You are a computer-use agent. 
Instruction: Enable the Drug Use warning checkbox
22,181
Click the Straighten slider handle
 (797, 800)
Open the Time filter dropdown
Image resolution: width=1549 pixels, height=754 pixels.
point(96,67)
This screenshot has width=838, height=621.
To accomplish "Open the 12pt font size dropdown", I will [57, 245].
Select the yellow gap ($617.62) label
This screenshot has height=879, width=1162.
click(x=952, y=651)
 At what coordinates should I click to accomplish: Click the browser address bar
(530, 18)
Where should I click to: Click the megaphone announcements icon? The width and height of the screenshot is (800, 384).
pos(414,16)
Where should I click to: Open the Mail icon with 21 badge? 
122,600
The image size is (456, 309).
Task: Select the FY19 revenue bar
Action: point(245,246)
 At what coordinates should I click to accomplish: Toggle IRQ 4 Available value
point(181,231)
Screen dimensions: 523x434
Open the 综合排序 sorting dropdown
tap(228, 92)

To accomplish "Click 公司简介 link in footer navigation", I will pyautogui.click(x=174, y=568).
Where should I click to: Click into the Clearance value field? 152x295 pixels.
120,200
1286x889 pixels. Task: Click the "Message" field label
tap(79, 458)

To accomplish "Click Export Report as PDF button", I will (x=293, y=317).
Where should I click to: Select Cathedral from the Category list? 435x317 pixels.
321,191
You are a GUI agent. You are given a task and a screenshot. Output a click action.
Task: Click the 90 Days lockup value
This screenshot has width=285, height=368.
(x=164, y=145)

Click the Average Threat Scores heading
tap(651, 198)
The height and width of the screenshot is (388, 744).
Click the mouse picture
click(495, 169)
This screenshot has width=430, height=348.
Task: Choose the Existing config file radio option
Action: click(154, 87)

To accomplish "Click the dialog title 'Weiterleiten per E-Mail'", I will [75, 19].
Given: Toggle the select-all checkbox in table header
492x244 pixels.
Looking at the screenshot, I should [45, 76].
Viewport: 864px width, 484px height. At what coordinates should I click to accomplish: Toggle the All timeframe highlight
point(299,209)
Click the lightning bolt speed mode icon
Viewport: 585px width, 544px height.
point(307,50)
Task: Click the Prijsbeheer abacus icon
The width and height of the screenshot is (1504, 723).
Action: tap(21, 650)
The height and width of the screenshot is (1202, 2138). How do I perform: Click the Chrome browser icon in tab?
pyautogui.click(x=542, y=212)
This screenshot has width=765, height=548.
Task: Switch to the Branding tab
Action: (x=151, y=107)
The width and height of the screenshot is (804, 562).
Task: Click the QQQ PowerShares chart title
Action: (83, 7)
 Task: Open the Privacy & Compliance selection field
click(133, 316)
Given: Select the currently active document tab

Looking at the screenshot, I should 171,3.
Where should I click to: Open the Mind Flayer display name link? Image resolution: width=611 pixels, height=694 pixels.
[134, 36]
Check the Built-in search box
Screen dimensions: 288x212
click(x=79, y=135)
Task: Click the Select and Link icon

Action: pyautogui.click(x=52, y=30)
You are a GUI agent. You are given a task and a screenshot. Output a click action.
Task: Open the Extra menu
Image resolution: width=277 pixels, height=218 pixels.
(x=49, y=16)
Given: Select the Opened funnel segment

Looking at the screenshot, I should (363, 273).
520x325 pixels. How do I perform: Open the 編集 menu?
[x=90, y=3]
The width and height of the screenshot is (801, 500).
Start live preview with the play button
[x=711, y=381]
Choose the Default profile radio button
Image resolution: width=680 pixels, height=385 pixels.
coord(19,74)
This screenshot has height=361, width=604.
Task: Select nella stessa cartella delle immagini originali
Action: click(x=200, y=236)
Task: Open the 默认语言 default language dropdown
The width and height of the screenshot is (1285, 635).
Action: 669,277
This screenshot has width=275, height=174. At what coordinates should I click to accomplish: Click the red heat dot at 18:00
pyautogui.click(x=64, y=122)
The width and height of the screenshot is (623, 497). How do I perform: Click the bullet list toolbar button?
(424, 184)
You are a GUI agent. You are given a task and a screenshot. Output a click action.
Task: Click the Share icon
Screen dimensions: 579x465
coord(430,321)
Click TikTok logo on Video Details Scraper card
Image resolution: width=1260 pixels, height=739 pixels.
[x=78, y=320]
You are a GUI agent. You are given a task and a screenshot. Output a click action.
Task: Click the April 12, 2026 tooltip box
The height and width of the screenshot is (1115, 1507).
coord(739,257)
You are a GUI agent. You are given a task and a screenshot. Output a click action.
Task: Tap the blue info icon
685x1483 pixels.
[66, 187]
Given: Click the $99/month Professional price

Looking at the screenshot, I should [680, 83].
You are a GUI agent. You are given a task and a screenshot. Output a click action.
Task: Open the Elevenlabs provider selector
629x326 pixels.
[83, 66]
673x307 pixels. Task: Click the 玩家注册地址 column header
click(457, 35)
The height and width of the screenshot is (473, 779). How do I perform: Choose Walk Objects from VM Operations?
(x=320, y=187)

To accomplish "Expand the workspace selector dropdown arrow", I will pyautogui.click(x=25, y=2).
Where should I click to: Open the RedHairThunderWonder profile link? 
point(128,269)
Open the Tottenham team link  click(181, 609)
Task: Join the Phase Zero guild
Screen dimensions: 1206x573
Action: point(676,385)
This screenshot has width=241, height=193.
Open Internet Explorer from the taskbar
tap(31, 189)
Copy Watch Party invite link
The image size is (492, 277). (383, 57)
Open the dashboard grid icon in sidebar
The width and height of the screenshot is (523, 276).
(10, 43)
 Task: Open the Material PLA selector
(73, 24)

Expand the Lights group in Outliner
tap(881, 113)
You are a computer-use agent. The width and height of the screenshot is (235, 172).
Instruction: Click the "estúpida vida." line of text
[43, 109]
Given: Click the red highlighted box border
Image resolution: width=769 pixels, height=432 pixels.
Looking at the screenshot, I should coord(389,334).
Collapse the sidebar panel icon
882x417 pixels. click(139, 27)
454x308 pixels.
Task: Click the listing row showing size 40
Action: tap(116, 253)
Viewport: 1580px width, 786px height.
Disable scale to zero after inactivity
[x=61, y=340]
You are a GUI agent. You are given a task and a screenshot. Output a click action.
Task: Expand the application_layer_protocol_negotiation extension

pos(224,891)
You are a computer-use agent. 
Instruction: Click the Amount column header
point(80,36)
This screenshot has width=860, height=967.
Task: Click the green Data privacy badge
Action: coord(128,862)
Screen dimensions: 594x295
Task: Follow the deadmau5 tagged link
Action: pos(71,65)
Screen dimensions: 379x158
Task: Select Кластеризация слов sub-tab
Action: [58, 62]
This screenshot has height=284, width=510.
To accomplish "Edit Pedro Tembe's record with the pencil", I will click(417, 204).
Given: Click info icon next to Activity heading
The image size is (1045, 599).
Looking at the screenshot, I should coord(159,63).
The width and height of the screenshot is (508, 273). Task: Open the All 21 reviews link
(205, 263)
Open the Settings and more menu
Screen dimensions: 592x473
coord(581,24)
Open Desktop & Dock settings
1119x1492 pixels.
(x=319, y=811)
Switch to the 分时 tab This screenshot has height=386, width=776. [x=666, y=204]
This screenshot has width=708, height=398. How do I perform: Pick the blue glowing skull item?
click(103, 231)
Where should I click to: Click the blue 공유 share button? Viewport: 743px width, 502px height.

——————

■ Directions: Rewrite every line of the items above as a numbered list, omitting the blank lines.

■ Written response:
1. You are a computer-use agent. 
2. Instruction: Enable the Drug Use warning checkbox
3. 22,181
4. Click the Straighten slider handle
5.  (797, 800)
6. Open the Time filter dropdown
7. Image resolution: width=1549 pixels, height=754 pixels.
8. point(96,67)
9. This screenshot has width=838, height=621.
10. To accomplish "Open the 12pt font size dropdown", I will [57, 245].
11. Select the yellow gap ($617.62) label
12. This screenshot has height=879, width=1162.
13. click(x=952, y=651)
14.  At what coordinates should I click to accomplish: Click the browser address bar
15. (530, 18)
16. Where should I click to: Click the megaphone announcements icon? The width and height of the screenshot is (800, 384).
17. pos(414,16)
18. Where should I click to: Open the Mail icon with 21 badge? 
19. 122,600
20. The image size is (456, 309).
21. Task: Select the FY19 revenue bar
22. Action: point(245,246)
23.  At what coordinates should I click to accomplish: Toggle IRQ 4 Available value
24. point(181,231)
25. Screen dimensions: 523x434
26. Open the 综合排序 sorting dropdown
27. tap(228, 92)
28. To accomplish "Click 公司简介 link in footer navigation", I will pyautogui.click(x=174, y=568).
29. Where should I click to: Click into the Clearance value field? 152x295 pixels.
30. 120,200
31. 1286x889 pixels. Task: Click the "Message" field label
32. tap(79, 458)
33. To accomplish "Click Export Report as PDF button", I will (x=293, y=317).
34. Where should I click to: Select Cathedral from the Category list? 435x317 pixels.
35. 321,191
36. You are a GUI agent. You are given a task and a screenshot. Output a click action.
37. Task: Click the 90 Days lockup value
38. This screenshot has width=285, height=368.
39. (x=164, y=145)
40. Click the Average Threat Scores heading
41. tap(651, 198)
42. The height and width of the screenshot is (388, 744).
43. Click the mouse picture
44. click(495, 169)
45. This screenshot has width=430, height=348.
46. Task: Choose the Existing config file radio option
47. Action: click(154, 87)
48. To accomplish "Click the dialog title 'Weiterleiten per E-Mail'", I will [75, 19].
49. Given: Toggle the select-all checkbox in table header
50. 492x244 pixels.
51. Looking at the screenshot, I should [45, 76].
52. Viewport: 864px width, 484px height. At what coordinates should I click to accomplish: Toggle the All timeframe highlight
53. point(299,209)
54. Click the lightning bolt speed mode icon
55. Viewport: 585px width, 544px height.
56. point(307,50)
57. Task: Click the Prijsbeheer abacus icon
58. The width and height of the screenshot is (1504, 723).
59. Action: tap(21, 650)
60. The height and width of the screenshot is (1202, 2138). How do I perform: Click the Chrome browser icon in tab?
61. pyautogui.click(x=542, y=212)
62. This screenshot has width=765, height=548.
63. Task: Switch to the Branding tab
64. Action: (x=151, y=107)
65. The width and height of the screenshot is (804, 562).
66. Task: Click the QQQ PowerShares chart title
67. Action: (83, 7)
68.  Task: Open the Privacy & Compliance selection field
69. click(133, 316)
70. Given: Select the currently active document tab
71. Looking at the screenshot, I should 171,3.
72. Where should I click to: Open the Mind Flayer display name link? Image resolution: width=611 pixels, height=694 pixels.
73. [134, 36]
74. Check the Built-in search box
75. Screen dimensions: 288x212
76. click(x=79, y=135)
77. Task: Click the Select and Link icon
78. Action: pyautogui.click(x=52, y=30)
79. You are a GUI agent. You are given a task and a screenshot. Output a click action.
80. Task: Open the Extra menu
81. Image resolution: width=277 pixels, height=218 pixels.
82. (x=49, y=16)
83. Given: Select the Opened funnel segment
84. Looking at the screenshot, I should (363, 273).
85. 520x325 pixels. How do I perform: Open the 編集 menu?
86. [x=90, y=3]
87. The width and height of the screenshot is (801, 500).
88. Start live preview with the play button
89. [x=711, y=381]
90. Choose the Default profile radio button
91. Image resolution: width=680 pixels, height=385 pixels.
92. coord(19,74)
93. This screenshot has height=361, width=604.
94. Task: Select nella stessa cartella delle immagini originali
95. Action: click(x=200, y=236)
96. Task: Open the 默认语言 default language dropdown
97. The width and height of the screenshot is (1285, 635).
98. Action: 669,277
99. This screenshot has width=275, height=174. At what coordinates should I click to accomplish: Click the red heat dot at 18:00
100. pyautogui.click(x=64, y=122)
101. The width and height of the screenshot is (623, 497). How do I perform: Click the bullet list toolbar button?
102. (424, 184)
103. You are a GUI agent. You are given a task and a screenshot. Output a click action.
104. Task: Click the Share icon
105. Screen dimensions: 579x465
106. coord(430,321)
107. Click TikTok logo on Video Details Scraper card
108. Image resolution: width=1260 pixels, height=739 pixels.
109. [x=78, y=320]
110. You are a GUI agent. You are given a task and a screenshot. Output a click action.
111. Task: Click the April 12, 2026 tooltip box
112. The height and width of the screenshot is (1115, 1507).
113. coord(739,257)
114. You are a GUI agent. You are given a task and a screenshot. Output a click action.
115. Task: Tap the blue info icon
116. 685x1483 pixels.
117. [66, 187]
118. Given: Click the $99/month Professional price
119. Looking at the screenshot, I should [680, 83].
120. You are a GUI agent. You are given a task and a screenshot. Output a click action.
121. Task: Open the Elevenlabs provider selector
122. 629x326 pixels.
123. [83, 66]
124. 673x307 pixels. Task: Click the 玩家注册地址 column header
125. click(457, 35)
126. The height and width of the screenshot is (473, 779). How do I perform: Choose Walk Objects from VM Operations?
127. (x=320, y=187)
128. To accomplish "Expand the workspace selector dropdown arrow", I will pyautogui.click(x=25, y=2).
129. Where should I click to: Open the RedHairThunderWonder profile link? 
130. point(128,269)
131. Open the Tottenham team link  click(181, 609)
132. Task: Join the Phase Zero guild
133. Screen dimensions: 1206x573
134. Action: point(676,385)
135. This screenshot has width=241, height=193.
136. Open Internet Explorer from the taskbar
137. tap(31, 189)
138. Copy Watch Party invite link
139. The image size is (492, 277). (383, 57)
140. Open the dashboard grid icon in sidebar
141. The width and height of the screenshot is (523, 276).
142. (10, 43)
143.  Task: Open the Material PLA selector
144. (73, 24)
145. Expand the Lights group in Outliner
146. tap(881, 113)
147. You are a computer-use agent. The width and height of the screenshot is (235, 172).
148. Instruction: Click the "estúpida vida." line of text
149. [43, 109]
150. Given: Click the red highlighted box border
151. Image resolution: width=769 pixels, height=432 pixels.
152. Looking at the screenshot, I should coord(389,334).
153. Collapse the sidebar panel icon
154. 882x417 pixels. click(139, 27)
155. 454x308 pixels.
156. Task: Click the listing row showing size 40
157. Action: tap(116, 253)
158. Viewport: 1580px width, 786px height.
159. Disable scale to zero after inactivity
160. [x=61, y=340]
161. You are a GUI agent. You are given a task and a screenshot. Output a click action.
162. Task: Expand the application_layer_protocol_negotiation extension
163. pos(224,891)
164. You are a computer-use agent. 
165. Instruction: Click the Amount column header
166. point(80,36)
167. This screenshot has width=860, height=967.
168. Task: Click the green Data privacy badge
169. Action: coord(128,862)
170. Screen dimensions: 594x295
171. Task: Follow the deadmau5 tagged link
172. Action: pos(71,65)
173. Screen dimensions: 379x158
174. Task: Select Кластеризация слов sub-tab
175. Action: [58, 62]
176. This screenshot has height=284, width=510.
177. To accomplish "Edit Pedro Tembe's record with the pencil", I will click(417, 204).
178. Given: Click info icon next to Activity heading
179. The image size is (1045, 599).
180. Looking at the screenshot, I should coord(159,63).
181. The width and height of the screenshot is (508, 273). Task: Open the All 21 reviews link
182. (205, 263)
183. Open the Settings and more menu
184. Screen dimensions: 592x473
185. coord(581,24)
186. Open Desktop & Dock settings
187. 1119x1492 pixels.
188. (x=319, y=811)
189. Switch to the 分时 tab This screenshot has height=386, width=776. [x=666, y=204]
190. This screenshot has width=708, height=398. How do I perform: Pick the blue glowing skull item?
191. click(103, 231)
192. Where should I click to: Click the blue 공유 share button? Viewport: 743px width, 502px height.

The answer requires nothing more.